Ørsted, the world’s biggest offshore wind developer, has blamed the lack of ships for the decision to abandon its 2.2 gigawatt (GW) Ocean Wind development off the coast of New Jersey.
In a conference call a day after the company revealed it was dumping the project on the US East Coast, Ørsted CEO Mads Nipper said that vessel delays would have forced the company to re-contract the majority of the project at vastly higher prices, Reuters reports.
Higher interest rates and the inability convince the state to give it the amount of tax credits Ørsted wanted also played a role.
The company says the cancellation of Ocean Winds I and II will contribute to some 39.4 billion Danish crowns ($A8.7 billion) in related impairments.
However, Ørsted is still moving ahead with building the 704 MW Revolution Wind offshore from Rhode Island.
But it’s not the only company cancelling projects in the US, a country with notoriously tricky local-content rules.
Iberdrola-owned Avangrid paid $US16 million ($A25 million) in October to get out of contracts for a New England offshore wind farm, citing supply chain issues driving up costs and higher interest rates making financing more difficult.
And in August SouthCoast Wind, a joint venture between offshore wind specialist Ocean Winds and oil giant Shell paid a $60 million fine to exit power purchase agreements in order to dump its 1.2GW SouthCoast Wind 1 offshore wind project.
Part of the problem is the Jones Act, legislation that requires ships to be built in the US and be staffed by US employees. It means that the few vessels currently under construction are late and over budget, and is holding up the US offshore wind industry because projects there can’t bring in existing ships and must pay over the odds for locally-made versions.
However, there is also help on hand for offshore wind developers: the federal Inflation Reduction Act promises a 10 per cent investment tax credit if the local part of construction meets its guidelines, another 20 per cent for projects starting by 2024, and increasing to 35 per cent, 45 per cent, and 55 per cent for those starting each year after. This is on top of state tax incentives.
And if construction costs bounce by 25 or more because of the local content rules, the Treasury will hand over a subsidy to help.
In Australia, the nascent industry is urging governments not to impose strict local content quotas for this reason, claiming that constricted supply chains will force companies to build more domestically rather than buy everything in from overseas.
However, given the challenges companies operating in other industries are facing, such as electric vehicle (EV) charger maker Tritium which has been urged to shift to the US, promises of a new home-grown industry without any legislated requirement may be more of a utopia than companies like to admit.
In Australia, where the very first licences are due to be announced in the next few months, the situation is different: projects are going into the planning and building process with higher prices factored in from the start.

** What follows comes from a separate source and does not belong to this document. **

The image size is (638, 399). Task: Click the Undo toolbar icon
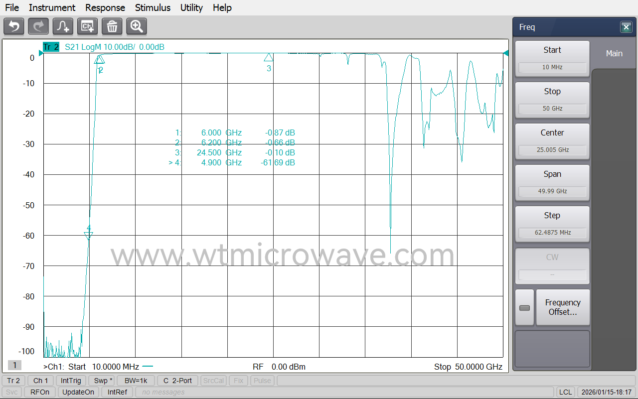(13, 26)
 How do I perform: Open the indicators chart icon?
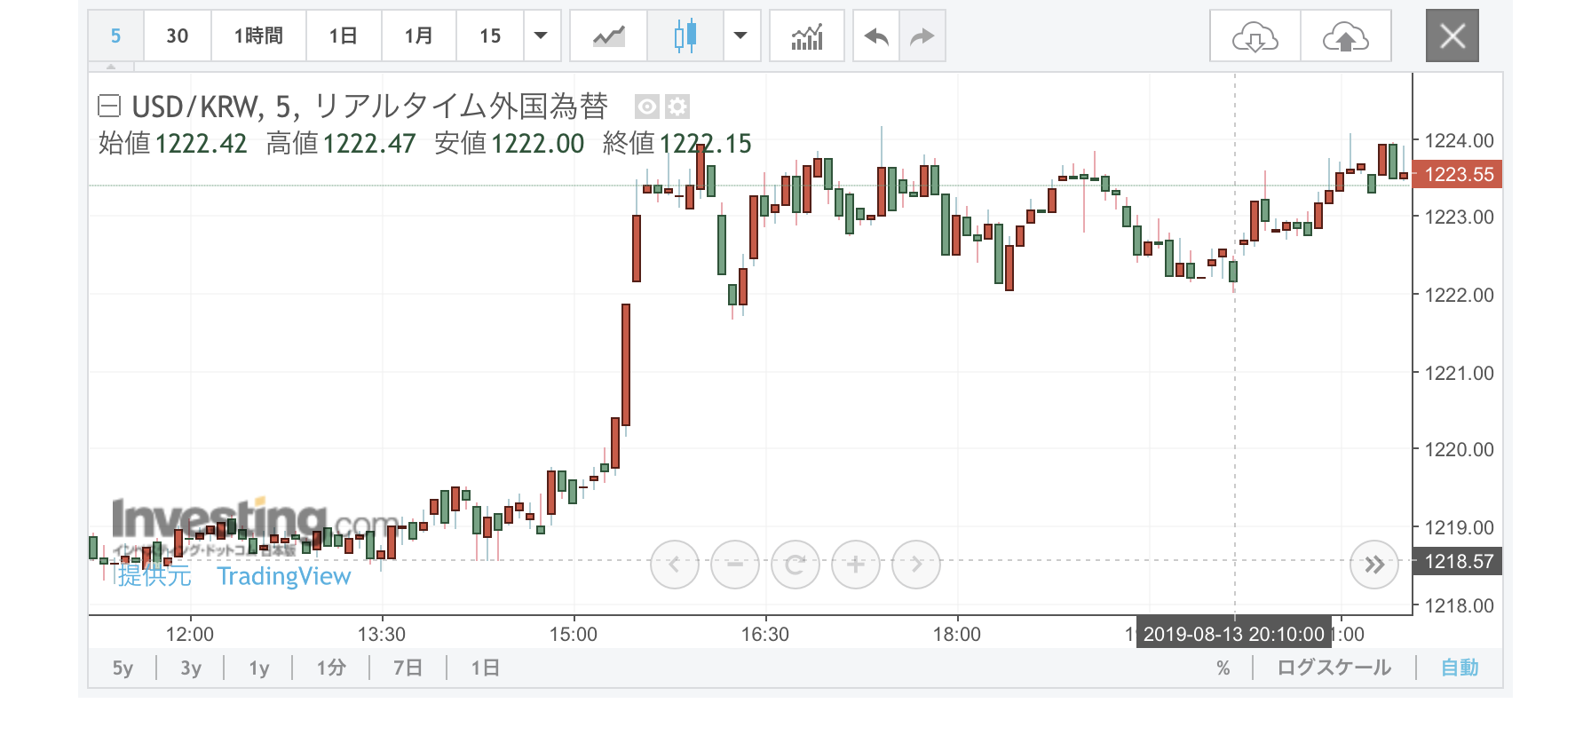[x=806, y=36]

“The more developed markets of offshore wind have prices for power generated locked in from previous years, which don’t take into account the surge in costs felt by the sector more recently,” says Carolyn Sanders, head of operations at Flotation Energy which has an application in for the Gippsland offshore zone for the 1.5GW Seadragon Offshore Wind Project.
“There are certainly challenges but these can be overcome and we expect that as the industry establishes we will see that prices will come down.”

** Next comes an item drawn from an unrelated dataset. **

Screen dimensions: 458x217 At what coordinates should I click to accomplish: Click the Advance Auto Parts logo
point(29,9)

As companies struggle to make offshore wind projects work in the US, the rest of the world is struggling against the US Inflation Reduction Act and its huge financial support for all kinds of clean energy, and countries with national targets such as the UK’s 50 GW goal.
It means that for countries like Australia, governments must get involved in order to ensure that projects can access the equipment they need to get the first offshore wind projects underway, Sanders says.
“Original equipment manufacturers and vessel owners are very focussed on northern hemisphere markets, and some are still evaluating whether they’ll even bother entering the Australian market,” she told RenewEconomy.
“Australia can show it is serious about its commitment to this nascent industry by setting clear targets as the UK has done.
“Industry will need to work together to create Australia’s first offshore wind area. Competition is important, but so too is co-operation, especially as we work through supply chain challenges.”